### 目的 1
収集データの一覧のうち、「Journal of Criminal Investigation and Criminology (521, 1370)」を含む行から「Ministry of the Interior (154, 1491)」を含む行までを、両端の行も含めて一字一句変えずに返してください。

### ページ抜粋
<<<<
食品雑貨配達サービスのビジネスモデル比較

この夏、米国でネットグローサー(http://www.netgrocer.com)*1という新サービスが誕生した。WWWでオーダーすれば、生鮮食品を除く日用品を全米どの地域にでも宅配してくれるというものだ。オンラインでオーダーする食品雑貨の宅配サービスといえば、6月に株式公開を果たしたピーポッド(http://www.peapod.com)*2が有名だが、ネットグローサーのサービスは、さまざまな面でピーポッドとは大きく異なっている。両社を比較しながら、食品雑貨宅配サービスのビジネスモデルを考察してみた。(倉持 真理 富士通総研 1997年9月10日)

地域型と全国型

ピーポッドとネットグローサーのサービスを異なるものにしている最大の要因は、配達地域の違いである。
展開地域内のスーパーマーケット・チェーンと契約し、スーパーマーケットの店舗を拠点として注文商品を配達する「地域型」サービスのピーポッドに対し、ネットグローサーは受けた注文をフェデックスの宅配便を使って全米のどこにでも届ける「全国型」である。最大手のピーポッドに限らず、従来ほぼ例外なく地域型であった食品雑貨宅配サービスの分野で、ネットグローサーは初の全国型サービスに挑戦したのである。
>>>>
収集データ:
<<<<
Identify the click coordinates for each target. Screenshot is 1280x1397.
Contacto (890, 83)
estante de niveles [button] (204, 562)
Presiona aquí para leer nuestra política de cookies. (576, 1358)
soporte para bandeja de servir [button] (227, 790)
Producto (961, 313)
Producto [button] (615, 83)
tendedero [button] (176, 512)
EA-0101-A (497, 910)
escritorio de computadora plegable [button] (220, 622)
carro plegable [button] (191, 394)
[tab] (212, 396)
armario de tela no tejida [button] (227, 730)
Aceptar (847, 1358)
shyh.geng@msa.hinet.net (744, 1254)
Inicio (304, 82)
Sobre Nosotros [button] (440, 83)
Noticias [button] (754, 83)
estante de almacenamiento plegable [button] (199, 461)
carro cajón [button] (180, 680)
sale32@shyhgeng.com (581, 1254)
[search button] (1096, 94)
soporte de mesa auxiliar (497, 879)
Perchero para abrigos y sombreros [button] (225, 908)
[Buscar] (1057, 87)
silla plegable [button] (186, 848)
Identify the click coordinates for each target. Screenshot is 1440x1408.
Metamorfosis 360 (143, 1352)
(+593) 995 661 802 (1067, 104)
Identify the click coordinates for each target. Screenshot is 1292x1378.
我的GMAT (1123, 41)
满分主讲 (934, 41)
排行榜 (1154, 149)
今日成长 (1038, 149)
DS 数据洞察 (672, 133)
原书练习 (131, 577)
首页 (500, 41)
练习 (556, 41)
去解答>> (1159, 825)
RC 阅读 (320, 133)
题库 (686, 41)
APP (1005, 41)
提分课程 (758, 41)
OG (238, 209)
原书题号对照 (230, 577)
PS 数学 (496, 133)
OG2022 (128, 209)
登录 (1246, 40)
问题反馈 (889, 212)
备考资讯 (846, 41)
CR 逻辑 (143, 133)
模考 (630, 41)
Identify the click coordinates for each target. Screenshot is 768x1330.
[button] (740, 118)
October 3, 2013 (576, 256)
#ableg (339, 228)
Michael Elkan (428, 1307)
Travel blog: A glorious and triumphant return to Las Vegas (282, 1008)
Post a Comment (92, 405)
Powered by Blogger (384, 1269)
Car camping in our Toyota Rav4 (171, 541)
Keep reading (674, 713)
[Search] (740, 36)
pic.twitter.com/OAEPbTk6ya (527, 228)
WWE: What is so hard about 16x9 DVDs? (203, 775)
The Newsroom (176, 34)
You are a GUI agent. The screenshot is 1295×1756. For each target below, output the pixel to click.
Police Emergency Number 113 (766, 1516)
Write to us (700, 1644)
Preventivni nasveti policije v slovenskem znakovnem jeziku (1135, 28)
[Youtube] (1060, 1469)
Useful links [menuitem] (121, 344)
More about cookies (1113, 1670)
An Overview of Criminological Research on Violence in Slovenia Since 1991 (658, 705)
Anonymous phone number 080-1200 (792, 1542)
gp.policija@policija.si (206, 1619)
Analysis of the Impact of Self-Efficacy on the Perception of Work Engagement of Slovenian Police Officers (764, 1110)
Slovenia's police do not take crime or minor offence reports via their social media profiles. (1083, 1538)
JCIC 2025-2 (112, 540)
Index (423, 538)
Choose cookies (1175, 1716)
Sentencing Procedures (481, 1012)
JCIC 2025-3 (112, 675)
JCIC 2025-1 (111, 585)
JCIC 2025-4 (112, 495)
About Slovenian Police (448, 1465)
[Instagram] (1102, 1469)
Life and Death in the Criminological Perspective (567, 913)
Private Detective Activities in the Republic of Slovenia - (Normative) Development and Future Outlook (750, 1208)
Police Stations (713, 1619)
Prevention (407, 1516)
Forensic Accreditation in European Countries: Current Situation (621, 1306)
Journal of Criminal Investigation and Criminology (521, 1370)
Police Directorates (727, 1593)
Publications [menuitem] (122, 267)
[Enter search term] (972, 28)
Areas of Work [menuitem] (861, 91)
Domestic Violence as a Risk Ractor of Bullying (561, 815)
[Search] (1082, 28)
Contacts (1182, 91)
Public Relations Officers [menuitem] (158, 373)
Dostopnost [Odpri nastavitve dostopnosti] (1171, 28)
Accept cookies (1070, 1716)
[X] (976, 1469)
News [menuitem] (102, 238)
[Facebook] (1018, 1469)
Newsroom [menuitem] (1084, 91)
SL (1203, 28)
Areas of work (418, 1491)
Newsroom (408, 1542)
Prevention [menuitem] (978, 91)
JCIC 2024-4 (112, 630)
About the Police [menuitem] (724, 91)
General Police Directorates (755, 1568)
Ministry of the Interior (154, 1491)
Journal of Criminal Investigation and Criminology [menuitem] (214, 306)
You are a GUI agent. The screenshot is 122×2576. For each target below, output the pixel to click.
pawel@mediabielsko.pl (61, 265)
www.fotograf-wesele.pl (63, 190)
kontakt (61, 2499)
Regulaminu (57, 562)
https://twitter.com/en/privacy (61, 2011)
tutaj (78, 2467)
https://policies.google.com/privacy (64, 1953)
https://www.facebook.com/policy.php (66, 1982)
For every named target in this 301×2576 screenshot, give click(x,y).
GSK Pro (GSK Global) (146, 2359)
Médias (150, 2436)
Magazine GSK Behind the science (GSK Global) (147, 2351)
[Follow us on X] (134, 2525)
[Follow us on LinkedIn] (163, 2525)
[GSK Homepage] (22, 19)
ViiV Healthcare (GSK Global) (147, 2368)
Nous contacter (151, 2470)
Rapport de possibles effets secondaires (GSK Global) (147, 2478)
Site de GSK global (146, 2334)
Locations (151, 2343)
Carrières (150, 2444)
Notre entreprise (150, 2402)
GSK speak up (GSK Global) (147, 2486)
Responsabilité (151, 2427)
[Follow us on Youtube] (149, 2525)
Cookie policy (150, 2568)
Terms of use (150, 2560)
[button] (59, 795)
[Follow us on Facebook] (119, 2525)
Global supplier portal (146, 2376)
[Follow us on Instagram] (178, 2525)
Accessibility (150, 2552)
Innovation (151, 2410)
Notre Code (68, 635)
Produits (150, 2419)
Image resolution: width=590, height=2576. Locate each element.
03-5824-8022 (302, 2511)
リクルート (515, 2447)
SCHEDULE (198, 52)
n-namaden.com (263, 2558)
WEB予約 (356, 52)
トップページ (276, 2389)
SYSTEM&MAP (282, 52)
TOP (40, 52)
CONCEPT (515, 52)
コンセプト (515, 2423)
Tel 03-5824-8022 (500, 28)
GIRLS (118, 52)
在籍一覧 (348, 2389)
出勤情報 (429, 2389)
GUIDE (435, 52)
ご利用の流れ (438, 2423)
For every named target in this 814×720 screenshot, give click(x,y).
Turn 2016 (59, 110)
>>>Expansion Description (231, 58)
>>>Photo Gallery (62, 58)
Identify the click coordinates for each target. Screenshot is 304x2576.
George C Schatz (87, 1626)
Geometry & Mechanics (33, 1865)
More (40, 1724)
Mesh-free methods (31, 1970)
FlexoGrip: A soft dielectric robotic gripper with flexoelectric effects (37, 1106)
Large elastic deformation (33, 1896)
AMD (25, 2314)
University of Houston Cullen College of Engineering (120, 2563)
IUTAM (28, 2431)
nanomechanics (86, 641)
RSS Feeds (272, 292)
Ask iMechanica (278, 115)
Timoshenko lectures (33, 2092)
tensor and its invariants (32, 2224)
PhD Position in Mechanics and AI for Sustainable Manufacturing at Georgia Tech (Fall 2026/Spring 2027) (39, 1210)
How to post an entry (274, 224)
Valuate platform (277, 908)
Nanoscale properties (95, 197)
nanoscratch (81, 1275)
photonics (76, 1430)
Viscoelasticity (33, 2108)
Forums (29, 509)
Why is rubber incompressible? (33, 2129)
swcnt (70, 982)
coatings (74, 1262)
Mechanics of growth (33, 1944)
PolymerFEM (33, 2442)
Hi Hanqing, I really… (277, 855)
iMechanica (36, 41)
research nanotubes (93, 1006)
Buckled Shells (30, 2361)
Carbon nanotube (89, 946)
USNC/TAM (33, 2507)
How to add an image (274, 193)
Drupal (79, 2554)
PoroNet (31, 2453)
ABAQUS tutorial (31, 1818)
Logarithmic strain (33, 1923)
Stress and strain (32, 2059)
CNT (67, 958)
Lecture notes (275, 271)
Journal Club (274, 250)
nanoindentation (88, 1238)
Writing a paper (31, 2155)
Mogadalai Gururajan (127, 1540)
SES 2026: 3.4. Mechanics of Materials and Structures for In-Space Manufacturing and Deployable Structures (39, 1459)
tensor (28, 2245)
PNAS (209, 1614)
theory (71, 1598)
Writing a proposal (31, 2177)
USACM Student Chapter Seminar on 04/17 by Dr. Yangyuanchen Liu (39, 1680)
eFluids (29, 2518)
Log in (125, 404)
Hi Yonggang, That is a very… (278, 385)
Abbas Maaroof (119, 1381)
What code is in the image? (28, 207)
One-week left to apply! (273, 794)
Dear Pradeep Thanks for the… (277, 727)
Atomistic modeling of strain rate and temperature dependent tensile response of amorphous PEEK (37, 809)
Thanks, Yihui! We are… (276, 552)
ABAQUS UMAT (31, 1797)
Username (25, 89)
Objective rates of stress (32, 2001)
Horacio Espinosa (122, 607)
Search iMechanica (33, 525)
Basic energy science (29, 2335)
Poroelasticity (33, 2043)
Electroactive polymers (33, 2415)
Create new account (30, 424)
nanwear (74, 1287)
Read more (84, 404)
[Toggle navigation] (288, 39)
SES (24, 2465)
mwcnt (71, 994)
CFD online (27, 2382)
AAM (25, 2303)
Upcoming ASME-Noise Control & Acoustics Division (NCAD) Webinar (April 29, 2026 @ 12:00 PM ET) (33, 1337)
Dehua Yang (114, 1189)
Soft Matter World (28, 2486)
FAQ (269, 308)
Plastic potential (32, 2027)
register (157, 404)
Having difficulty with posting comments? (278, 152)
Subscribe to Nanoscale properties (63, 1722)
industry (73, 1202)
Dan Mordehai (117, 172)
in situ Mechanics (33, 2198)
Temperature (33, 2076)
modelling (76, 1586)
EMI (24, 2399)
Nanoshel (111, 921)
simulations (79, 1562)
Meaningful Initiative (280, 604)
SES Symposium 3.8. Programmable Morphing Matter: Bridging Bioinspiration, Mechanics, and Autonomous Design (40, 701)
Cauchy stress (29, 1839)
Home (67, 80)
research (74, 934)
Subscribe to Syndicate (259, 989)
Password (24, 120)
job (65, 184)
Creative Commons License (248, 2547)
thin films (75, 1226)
>>>>
### 目的 2
ページ抜粋に基づき、次の問いに答えてください。
(a) ネットグローサーはどの国で誕生したサービスですか。
(b) ピーポッドが株式公開を果たしたのは何月ですか。
(c) ネットグローサーは注文を届けるのにどの会社の宅配便を使っていますか。

### 正解 1
Journal of Criminal Investigation and Criminology (521, 1370)
Police Directorates (727, 1593)
Publications [menuitem] (122, 267)
[Enter search term] (972, 28)
Areas of Work [menuitem] (861, 91)
Domestic Violence as a Risk Ractor of Bullying (561, 815)
[Search] (1082, 28)
Contacts (1182, 91)
Public Relations Officers [menuitem] (158, 373)
Dostopnost [Odpri nastavitve dostopnosti] (1171, 28)
Accept cookies (1070, 1716)
[X] (976, 1469)
News [menuitem] (102, 238)
[Facebook] (1018, 1469)
Newsroom [menuitem] (1084, 91)
SL (1203, 28)
Areas of work (418, 1491)
Newsroom (408, 1542)
Prevention [menuitem] (978, 91)
JCIC 2024-4 (112, 630)
About the Police [menuitem] (724, 91)
General Police Directorates (755, 1568)
Ministry of the Interior (154, 1491)

### 正解 2
(a) 米国
(b) 6月
(c) フェデックス